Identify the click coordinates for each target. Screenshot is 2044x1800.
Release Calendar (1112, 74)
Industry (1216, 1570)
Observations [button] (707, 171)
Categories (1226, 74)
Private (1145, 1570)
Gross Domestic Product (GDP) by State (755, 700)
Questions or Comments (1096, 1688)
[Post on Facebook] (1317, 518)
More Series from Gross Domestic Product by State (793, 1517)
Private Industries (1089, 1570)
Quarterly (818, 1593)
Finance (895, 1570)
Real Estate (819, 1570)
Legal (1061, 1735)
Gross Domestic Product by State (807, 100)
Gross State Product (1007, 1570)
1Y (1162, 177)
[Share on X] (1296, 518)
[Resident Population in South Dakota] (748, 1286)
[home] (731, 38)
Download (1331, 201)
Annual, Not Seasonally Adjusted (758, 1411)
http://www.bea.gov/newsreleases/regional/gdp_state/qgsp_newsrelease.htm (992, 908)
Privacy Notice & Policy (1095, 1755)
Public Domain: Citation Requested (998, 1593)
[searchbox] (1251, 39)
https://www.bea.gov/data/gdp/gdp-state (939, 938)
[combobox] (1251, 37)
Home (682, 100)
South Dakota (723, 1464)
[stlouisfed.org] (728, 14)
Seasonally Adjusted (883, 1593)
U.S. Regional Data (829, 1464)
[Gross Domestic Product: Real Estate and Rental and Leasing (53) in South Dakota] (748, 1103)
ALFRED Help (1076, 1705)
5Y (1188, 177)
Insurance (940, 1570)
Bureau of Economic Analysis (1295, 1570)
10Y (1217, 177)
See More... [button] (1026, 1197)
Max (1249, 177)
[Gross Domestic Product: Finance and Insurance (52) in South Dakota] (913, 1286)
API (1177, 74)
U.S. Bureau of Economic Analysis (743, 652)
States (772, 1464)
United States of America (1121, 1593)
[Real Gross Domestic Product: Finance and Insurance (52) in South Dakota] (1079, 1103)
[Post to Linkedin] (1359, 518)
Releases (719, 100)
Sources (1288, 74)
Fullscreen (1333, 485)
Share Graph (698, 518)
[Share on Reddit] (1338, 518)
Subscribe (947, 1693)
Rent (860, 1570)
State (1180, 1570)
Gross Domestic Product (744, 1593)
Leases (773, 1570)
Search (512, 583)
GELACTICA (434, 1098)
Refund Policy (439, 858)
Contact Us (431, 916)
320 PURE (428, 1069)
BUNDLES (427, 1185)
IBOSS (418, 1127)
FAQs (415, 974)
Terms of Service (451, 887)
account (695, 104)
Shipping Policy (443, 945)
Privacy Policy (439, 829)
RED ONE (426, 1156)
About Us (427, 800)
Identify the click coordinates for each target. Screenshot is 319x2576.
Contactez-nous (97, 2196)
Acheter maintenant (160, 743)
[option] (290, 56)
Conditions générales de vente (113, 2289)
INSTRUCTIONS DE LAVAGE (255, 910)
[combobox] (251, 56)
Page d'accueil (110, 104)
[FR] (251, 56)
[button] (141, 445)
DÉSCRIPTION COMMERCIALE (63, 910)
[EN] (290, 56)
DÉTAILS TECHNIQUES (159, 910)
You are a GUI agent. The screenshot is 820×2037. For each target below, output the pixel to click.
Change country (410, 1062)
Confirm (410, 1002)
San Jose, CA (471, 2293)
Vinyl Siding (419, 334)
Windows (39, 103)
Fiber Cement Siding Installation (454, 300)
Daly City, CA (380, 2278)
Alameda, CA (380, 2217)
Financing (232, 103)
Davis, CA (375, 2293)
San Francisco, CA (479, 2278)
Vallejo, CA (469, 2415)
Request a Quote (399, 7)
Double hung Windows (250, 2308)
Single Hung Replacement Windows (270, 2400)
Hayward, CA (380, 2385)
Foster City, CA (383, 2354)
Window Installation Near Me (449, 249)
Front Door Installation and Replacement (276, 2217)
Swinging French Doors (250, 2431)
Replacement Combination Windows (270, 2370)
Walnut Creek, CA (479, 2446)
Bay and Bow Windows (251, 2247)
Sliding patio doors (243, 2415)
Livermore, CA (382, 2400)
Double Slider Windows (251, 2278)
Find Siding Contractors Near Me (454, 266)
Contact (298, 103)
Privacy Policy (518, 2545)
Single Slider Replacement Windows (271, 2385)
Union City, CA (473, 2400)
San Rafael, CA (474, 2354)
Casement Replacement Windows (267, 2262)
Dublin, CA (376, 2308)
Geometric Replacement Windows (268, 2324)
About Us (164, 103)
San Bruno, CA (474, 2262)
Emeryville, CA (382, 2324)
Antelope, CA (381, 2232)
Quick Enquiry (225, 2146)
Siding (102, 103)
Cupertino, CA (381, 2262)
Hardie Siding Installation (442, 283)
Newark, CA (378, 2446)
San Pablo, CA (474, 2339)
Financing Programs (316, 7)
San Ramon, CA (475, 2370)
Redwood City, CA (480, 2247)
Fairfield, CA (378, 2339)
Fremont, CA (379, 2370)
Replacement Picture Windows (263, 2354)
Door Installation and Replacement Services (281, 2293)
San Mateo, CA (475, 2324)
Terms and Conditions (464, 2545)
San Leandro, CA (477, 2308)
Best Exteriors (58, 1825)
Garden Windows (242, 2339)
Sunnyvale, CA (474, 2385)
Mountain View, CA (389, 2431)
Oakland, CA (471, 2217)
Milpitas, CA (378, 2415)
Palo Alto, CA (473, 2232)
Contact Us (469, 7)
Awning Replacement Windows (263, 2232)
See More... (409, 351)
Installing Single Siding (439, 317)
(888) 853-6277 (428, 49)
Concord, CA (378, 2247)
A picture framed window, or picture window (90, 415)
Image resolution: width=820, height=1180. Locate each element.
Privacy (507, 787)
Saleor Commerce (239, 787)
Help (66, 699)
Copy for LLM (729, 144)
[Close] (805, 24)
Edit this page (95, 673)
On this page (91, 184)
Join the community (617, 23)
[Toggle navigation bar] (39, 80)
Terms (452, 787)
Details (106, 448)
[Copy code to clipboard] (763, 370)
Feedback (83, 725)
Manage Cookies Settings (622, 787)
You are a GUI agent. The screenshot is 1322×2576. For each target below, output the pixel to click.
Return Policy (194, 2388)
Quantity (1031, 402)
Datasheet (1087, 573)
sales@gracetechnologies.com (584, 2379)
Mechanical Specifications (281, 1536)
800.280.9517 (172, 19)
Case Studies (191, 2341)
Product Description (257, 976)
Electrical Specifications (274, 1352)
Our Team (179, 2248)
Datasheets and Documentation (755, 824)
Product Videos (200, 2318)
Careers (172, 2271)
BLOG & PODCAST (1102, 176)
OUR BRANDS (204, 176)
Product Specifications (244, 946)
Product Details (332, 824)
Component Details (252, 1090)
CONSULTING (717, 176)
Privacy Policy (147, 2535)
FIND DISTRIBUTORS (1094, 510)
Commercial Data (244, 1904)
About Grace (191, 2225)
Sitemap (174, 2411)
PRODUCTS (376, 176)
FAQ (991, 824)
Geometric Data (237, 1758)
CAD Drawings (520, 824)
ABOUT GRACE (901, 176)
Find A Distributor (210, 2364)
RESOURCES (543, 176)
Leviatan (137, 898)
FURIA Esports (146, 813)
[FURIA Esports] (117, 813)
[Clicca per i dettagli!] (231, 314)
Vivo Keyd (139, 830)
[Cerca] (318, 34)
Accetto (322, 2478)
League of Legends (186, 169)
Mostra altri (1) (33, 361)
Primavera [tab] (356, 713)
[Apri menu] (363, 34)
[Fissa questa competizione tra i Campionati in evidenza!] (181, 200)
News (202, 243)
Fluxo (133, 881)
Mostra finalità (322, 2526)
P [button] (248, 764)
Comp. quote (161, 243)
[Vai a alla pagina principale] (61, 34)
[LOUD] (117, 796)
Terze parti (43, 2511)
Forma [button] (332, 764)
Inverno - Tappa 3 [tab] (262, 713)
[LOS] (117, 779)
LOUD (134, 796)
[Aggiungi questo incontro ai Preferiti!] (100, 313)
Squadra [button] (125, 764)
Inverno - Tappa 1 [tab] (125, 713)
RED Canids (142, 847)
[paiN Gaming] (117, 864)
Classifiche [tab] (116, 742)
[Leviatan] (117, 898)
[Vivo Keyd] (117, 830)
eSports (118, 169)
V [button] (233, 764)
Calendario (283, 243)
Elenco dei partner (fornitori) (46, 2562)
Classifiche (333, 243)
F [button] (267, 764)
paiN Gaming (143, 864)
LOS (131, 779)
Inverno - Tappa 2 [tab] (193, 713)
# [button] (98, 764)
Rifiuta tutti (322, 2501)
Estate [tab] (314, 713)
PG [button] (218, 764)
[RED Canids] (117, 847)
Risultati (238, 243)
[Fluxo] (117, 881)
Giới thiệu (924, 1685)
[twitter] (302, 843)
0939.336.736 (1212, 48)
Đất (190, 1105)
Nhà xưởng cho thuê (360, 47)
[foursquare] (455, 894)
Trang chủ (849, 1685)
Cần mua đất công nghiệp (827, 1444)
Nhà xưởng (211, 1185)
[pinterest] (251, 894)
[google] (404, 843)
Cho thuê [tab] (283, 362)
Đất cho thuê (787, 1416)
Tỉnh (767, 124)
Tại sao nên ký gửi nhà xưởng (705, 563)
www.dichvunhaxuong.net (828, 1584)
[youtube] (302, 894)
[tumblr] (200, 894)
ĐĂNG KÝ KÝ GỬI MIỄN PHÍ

= = = = =

Look above for the line holding "[Fissa questa competizione" and the line holding "Terze parti (43, 2511)". Retype both, and every line between them, word for word and nothing else.

[Fissa questa competizione tra i Campionati in evidenza!] (181, 200)
News (202, 243)
Fluxo (133, 881)
Mostra finalità (322, 2526)
P [button] (248, 764)
Comp. quote (161, 243)
[Vai a alla pagina principale] (61, 34)
[LOUD] (117, 796)
Terze parti (43, 2511)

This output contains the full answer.